Torment - Lauren Kate [88]
“Enough, Shelby,” Luce said.
Miles shook his head. “I have so much catching up to do.”
“Okay, if it’s not me, we must be … I don’t know, somehow related.” Luce watched as the woman cashed out chips for the bald man with the tie. Her hands looked sort of like Luce’s. The way her mouth set was similarly serious. “Do you think it’s my mom? Or my sister?”
Shelby was scribbling notes furiously on the inside back cover of a yoga manual. “Only one way to find out.” She flashed her notes at Luce: Vegas: Mirage Hotel and Casino, night shift, table stationed near the Bengal tiger show, Vera with the Lee press-on nails.

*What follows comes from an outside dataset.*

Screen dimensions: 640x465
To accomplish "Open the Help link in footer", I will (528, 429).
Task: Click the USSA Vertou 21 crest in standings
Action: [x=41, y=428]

She looked back at the dealer. Shelby was a stickler for the details that Luce never noticed. The dealer’s name tag read VERA in lopsided white letters. But the image was starting to wobble and fade. Soon the whole image broke apart into tiny shadow shreds that fell to the floor and curled up like the ash from burning paper.
“But wait, isn’t this the past?” Luce asked.
“Don’t think so,” Shelby said. “Or, at least, it’s not far in the past. There was an ad for the new Cirque du Soleil in the background. So what do you say?”
Go all the way to Las Vegas to find this woman? A middle-aged sister would probably be easier to approach than parents well into their eighties, but still. What if they made it all the way to Vegas and Luce choked again?
Shelby nudged her. “Hey, I must really like you if I’m agreeing to go to Vegas. My mom was a waitress there for a couple of years when I was a kid. I’m telling you, it’s Hell on earth.”
“How would we get there?” Luce asked, not wanting to ask Shelby if they could borrow SAEB’s car again. “How far is Vegas, anyway?”
“Too far to drive.” Miles spoke up. “Which is fine with me because I’ve been wanting to practice stepping through.”
“Stepping through?” Luce asked.
“Stepping through.” Miles knelt down on the ground and brushed the fragments of the shadow together in his palms. They looked almost tired, but Miles kept kneading them with his fingers until they formed a loose, messy ball. “I told you I couldn’t sleep last night. I sort of broke into Steven’s office through the transom.”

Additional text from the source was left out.